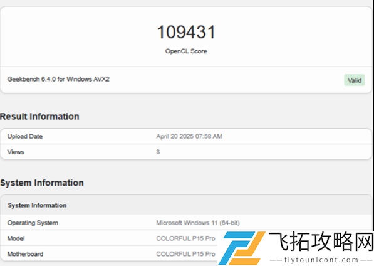Click the Result Information heading
The height and width of the screenshot is (266, 374).
[39, 117]
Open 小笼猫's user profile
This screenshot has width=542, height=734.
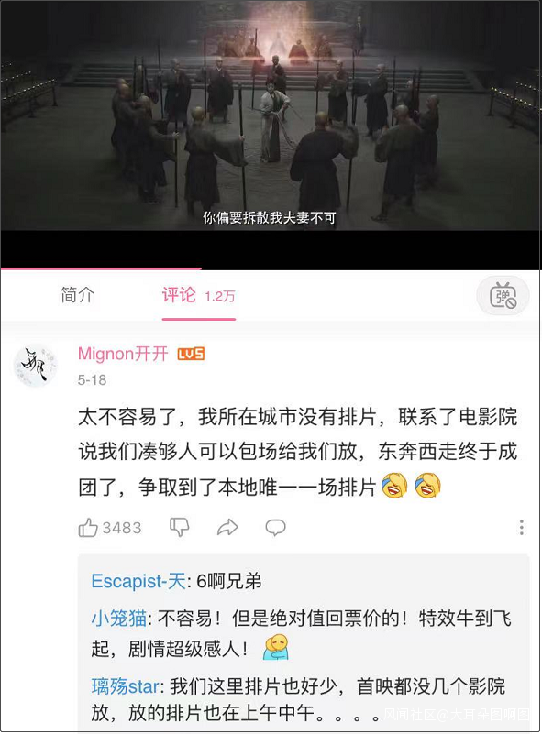pos(119,619)
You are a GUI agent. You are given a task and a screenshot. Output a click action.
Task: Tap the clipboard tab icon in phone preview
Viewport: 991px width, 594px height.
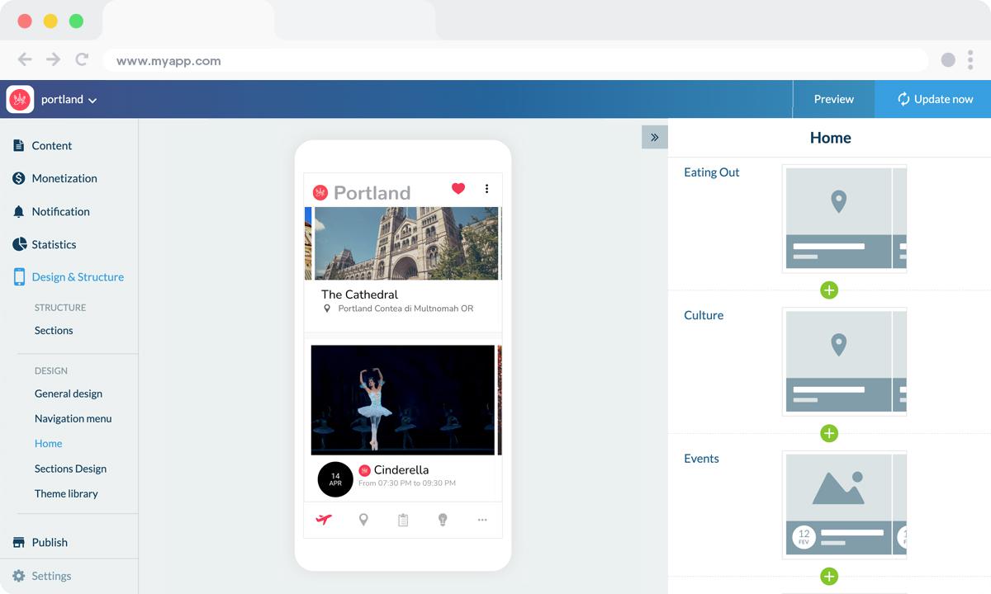click(403, 520)
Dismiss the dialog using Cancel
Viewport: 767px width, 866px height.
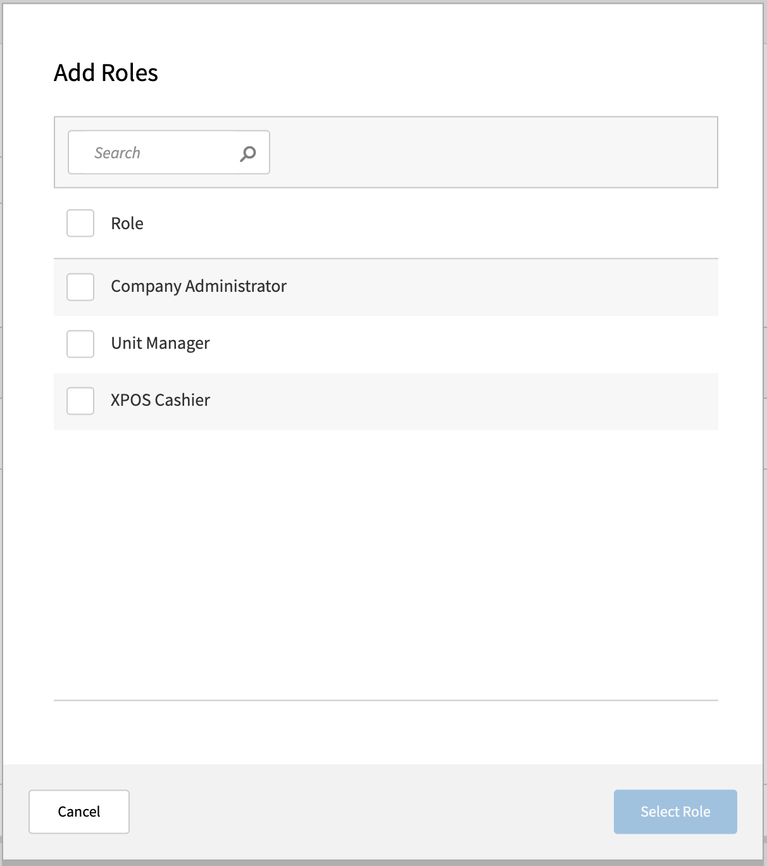pos(78,811)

——————

▶ **What you will do**
Leave the pictures out. Transcribe exactly the lines from the one with "Viewport: 991px width, 594px height." through the end of the records.

▶ **Your response**
Viewport: 991px width, 594px height.
click(403, 520)
Dismiss the dialog using Cancel
Viewport: 767px width, 866px height.
pos(78,811)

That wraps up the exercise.